What needs to be done> Tally the lines below that contain the string "computer" with the same capitalization, and reply with only the number.

....

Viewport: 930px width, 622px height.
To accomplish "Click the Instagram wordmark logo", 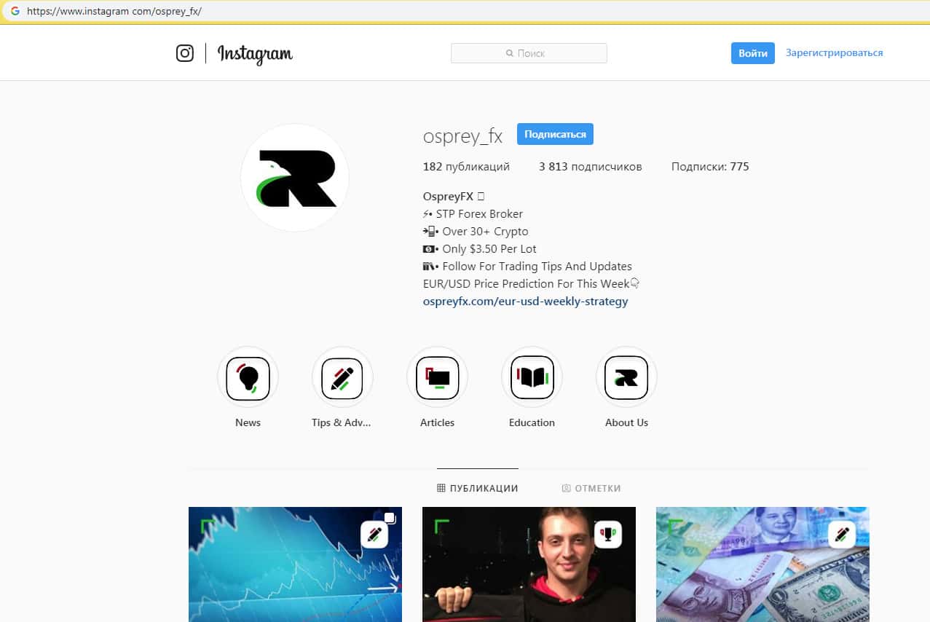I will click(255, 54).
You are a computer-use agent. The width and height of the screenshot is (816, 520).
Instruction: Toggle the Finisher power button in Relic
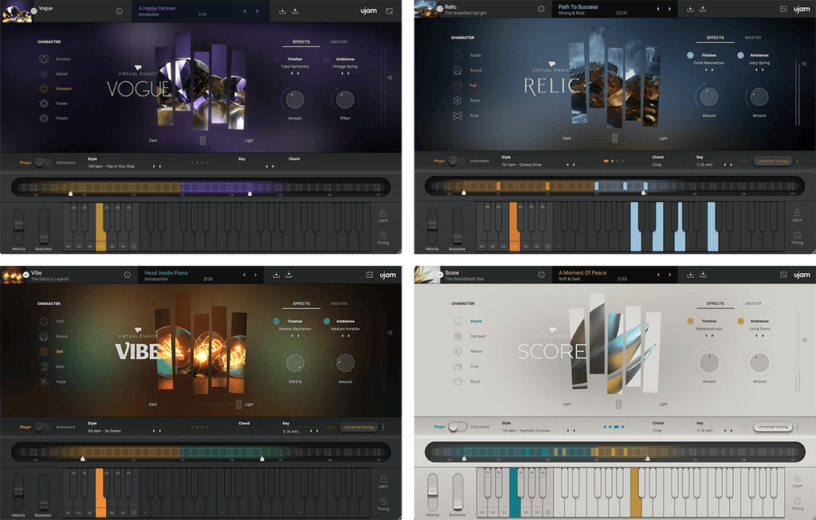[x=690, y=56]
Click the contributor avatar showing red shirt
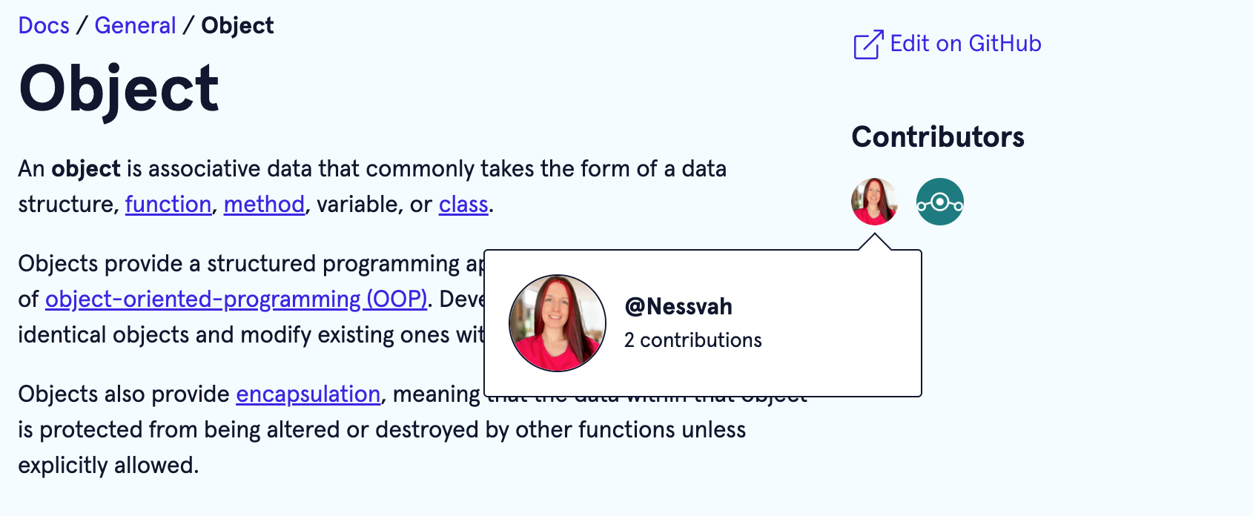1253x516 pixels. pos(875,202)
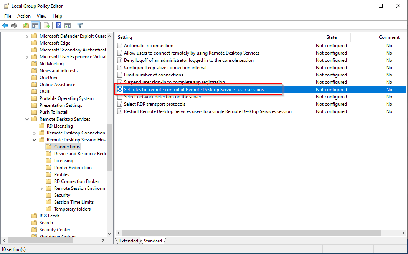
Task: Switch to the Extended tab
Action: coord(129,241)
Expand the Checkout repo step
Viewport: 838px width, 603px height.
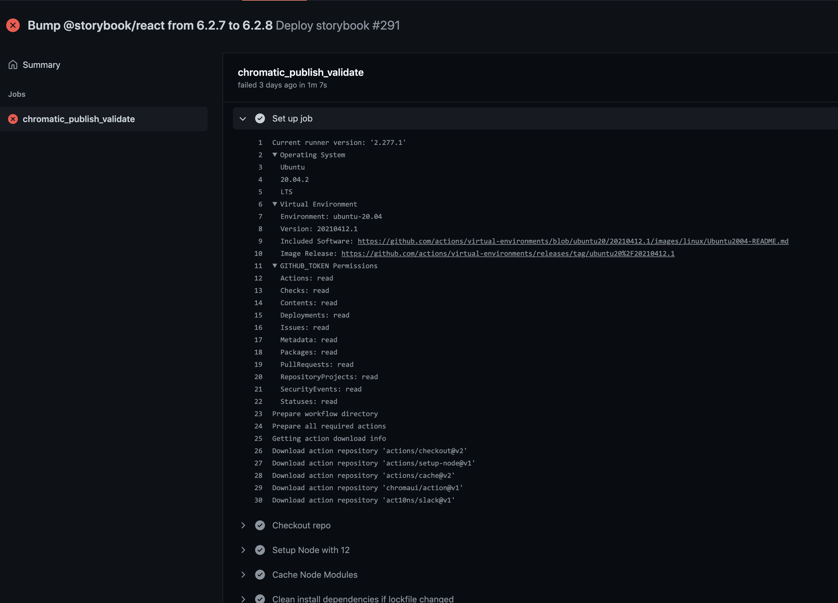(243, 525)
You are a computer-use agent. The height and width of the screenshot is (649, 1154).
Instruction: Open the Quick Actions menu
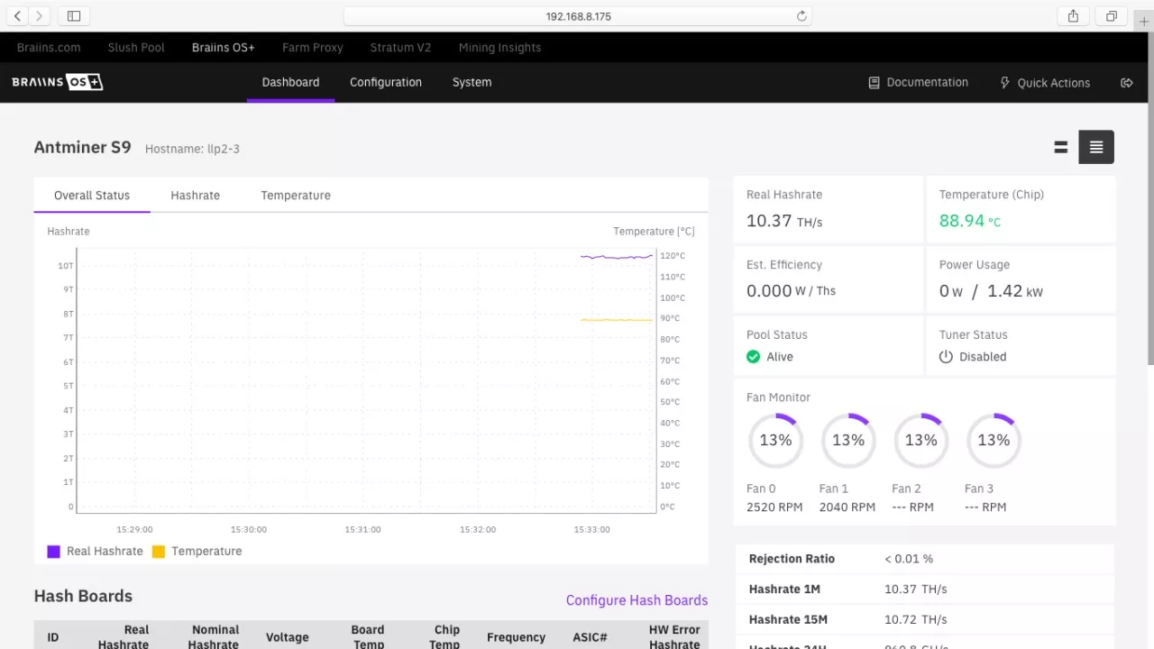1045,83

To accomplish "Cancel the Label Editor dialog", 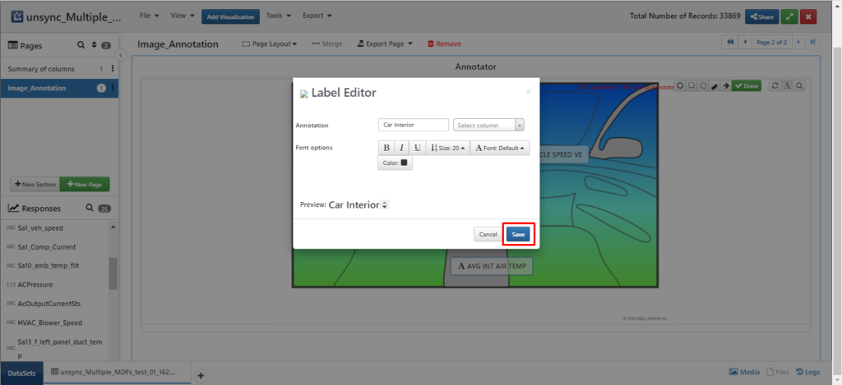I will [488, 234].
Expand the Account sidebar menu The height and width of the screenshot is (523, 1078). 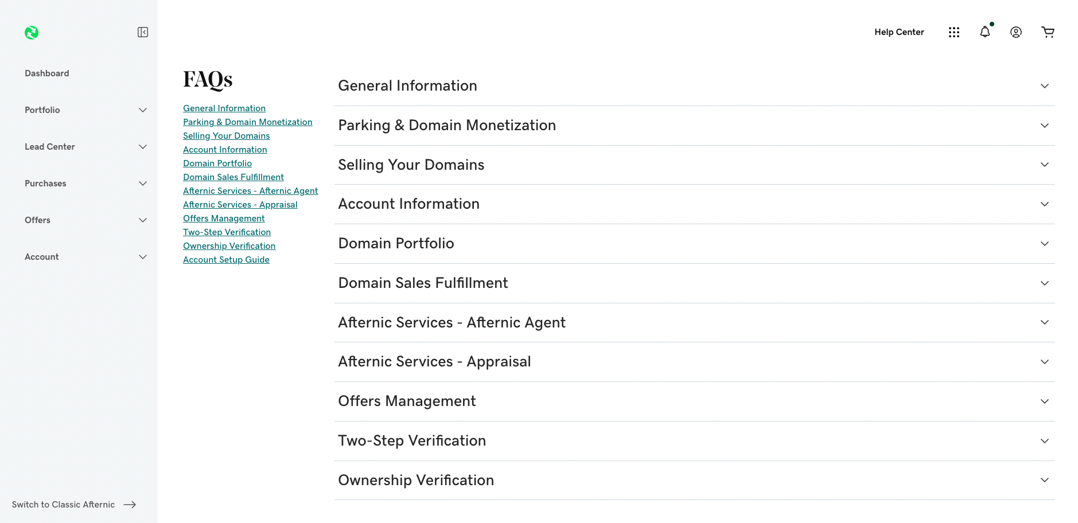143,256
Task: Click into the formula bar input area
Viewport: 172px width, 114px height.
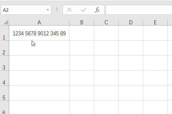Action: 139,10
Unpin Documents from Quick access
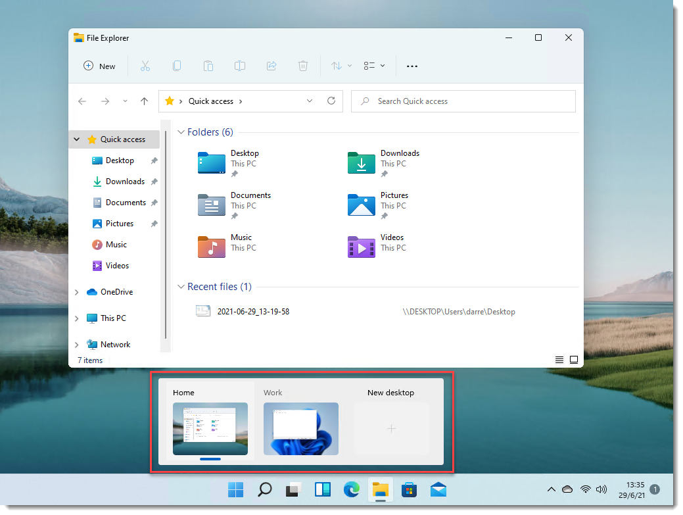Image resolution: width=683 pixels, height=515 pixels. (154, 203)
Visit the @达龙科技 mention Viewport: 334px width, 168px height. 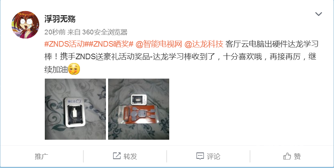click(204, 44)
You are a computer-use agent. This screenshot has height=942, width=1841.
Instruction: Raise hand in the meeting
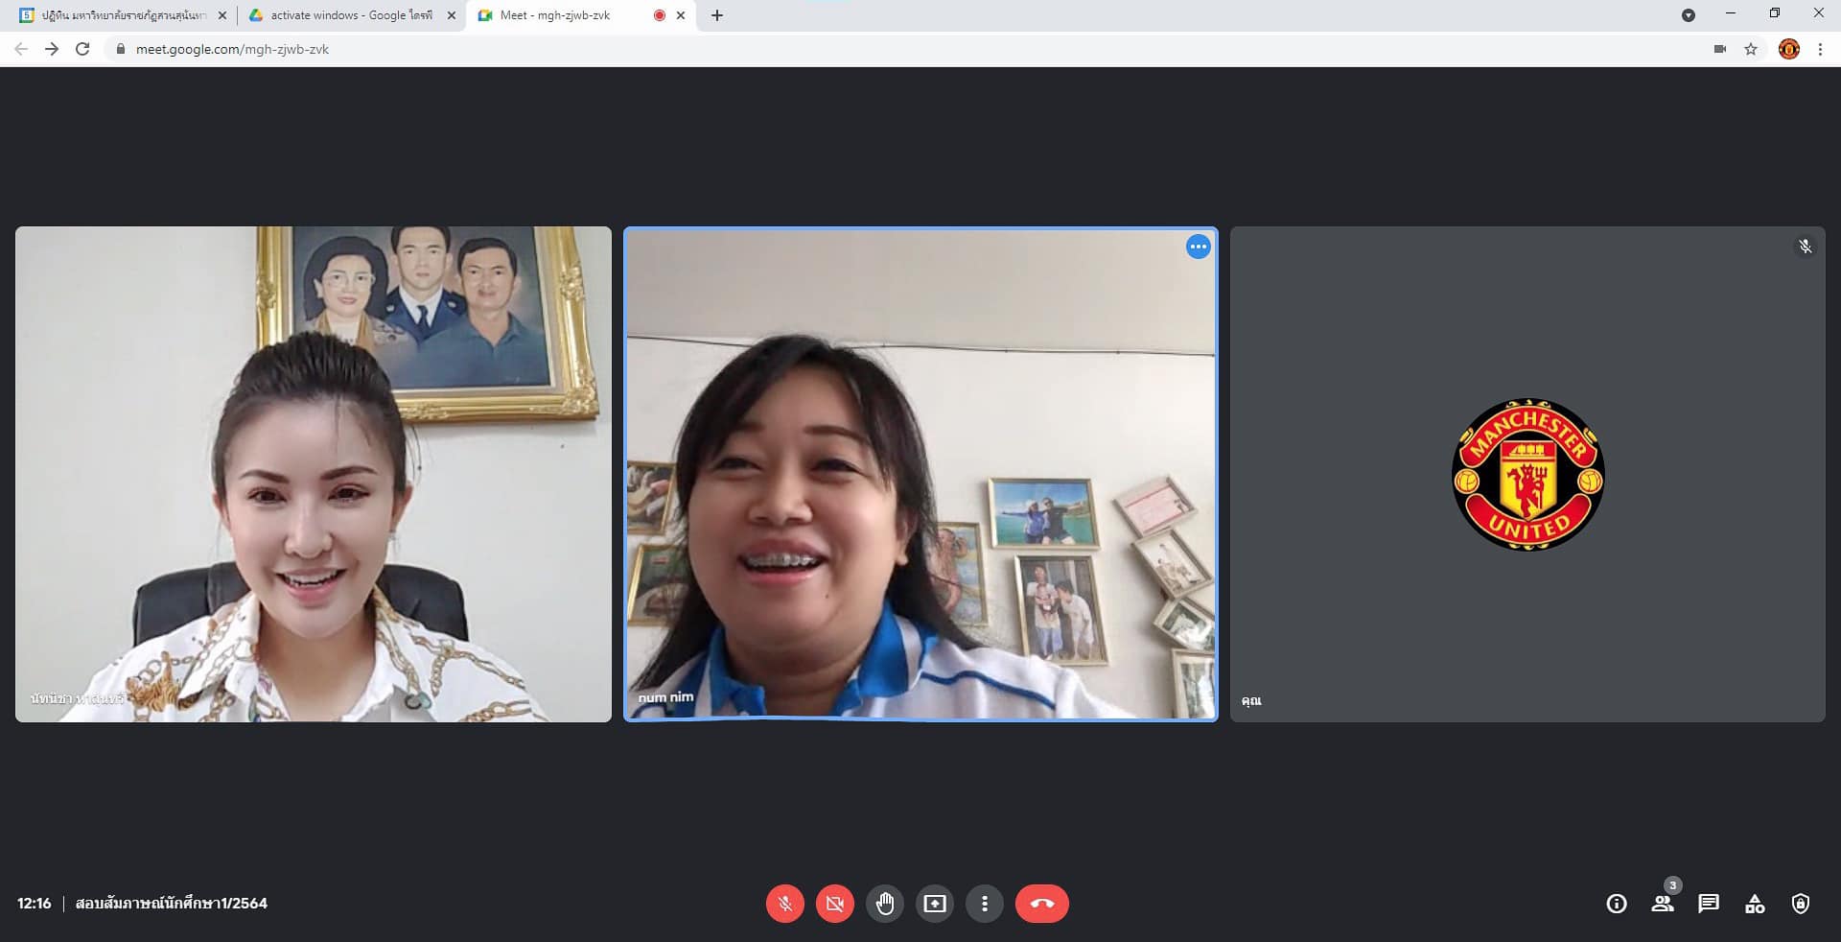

....

Finished answer> 3